# [INSTRUCTION]
Copy out the material below, renaming every "Given" as "Goal" and changing nothing else.

# [MATERIAL TO PROCESS]
****************

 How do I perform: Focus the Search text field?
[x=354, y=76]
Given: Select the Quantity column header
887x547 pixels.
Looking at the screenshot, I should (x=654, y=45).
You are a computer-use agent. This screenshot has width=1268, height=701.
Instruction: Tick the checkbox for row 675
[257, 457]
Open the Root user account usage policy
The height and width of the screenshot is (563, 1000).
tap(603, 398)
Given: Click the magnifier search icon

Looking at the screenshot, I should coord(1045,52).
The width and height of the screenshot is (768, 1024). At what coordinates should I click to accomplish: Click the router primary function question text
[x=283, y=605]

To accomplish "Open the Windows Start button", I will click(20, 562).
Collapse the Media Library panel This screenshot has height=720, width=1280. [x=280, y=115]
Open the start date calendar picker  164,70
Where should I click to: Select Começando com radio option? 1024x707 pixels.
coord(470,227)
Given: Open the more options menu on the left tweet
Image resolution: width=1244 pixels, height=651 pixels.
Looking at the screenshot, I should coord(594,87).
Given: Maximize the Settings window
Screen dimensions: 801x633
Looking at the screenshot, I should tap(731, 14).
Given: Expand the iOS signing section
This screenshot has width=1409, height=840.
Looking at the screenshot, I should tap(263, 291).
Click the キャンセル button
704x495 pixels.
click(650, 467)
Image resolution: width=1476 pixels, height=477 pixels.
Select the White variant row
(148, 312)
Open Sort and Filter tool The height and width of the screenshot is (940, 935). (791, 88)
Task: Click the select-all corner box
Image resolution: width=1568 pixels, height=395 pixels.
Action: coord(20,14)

****************

# [OUTPUT BELOW]
 How do I perform: Focus the Search text field?
[x=354, y=76]
Goal: Select the Quantity column header
887x547 pixels.
Looking at the screenshot, I should (x=654, y=45).
You are a computer-use agent. This screenshot has width=1268, height=701.
Instruction: Tick the checkbox for row 675
[257, 457]
Open the Root user account usage policy
The height and width of the screenshot is (563, 1000).
tap(603, 398)
Goal: Click the magnifier search icon

Looking at the screenshot, I should coord(1045,52).
The width and height of the screenshot is (768, 1024). At what coordinates should I click to accomplish: Click the router primary function question text
[x=283, y=605]

To accomplish "Open the Windows Start button", I will click(20, 562).
Collapse the Media Library panel This screenshot has height=720, width=1280. [x=280, y=115]
Open the start date calendar picker  164,70
Where should I click to: Select Começando com radio option? 1024x707 pixels.
coord(470,227)
Goal: Open the more options menu on the left tweet
Image resolution: width=1244 pixels, height=651 pixels.
Looking at the screenshot, I should coord(594,87).
Goal: Maximize the Settings window
Screen dimensions: 801x633
Looking at the screenshot, I should tap(731, 14).
Goal: Expand the iOS signing section
This screenshot has width=1409, height=840.
Looking at the screenshot, I should tap(263, 291).
Click the キャンセル button
704x495 pixels.
click(650, 467)
Image resolution: width=1476 pixels, height=477 pixels.
Select the White variant row
(148, 312)
Open Sort and Filter tool The height and width of the screenshot is (940, 935). (791, 88)
Task: Click the select-all corner box
Image resolution: width=1568 pixels, height=395 pixels.
Action: coord(20,14)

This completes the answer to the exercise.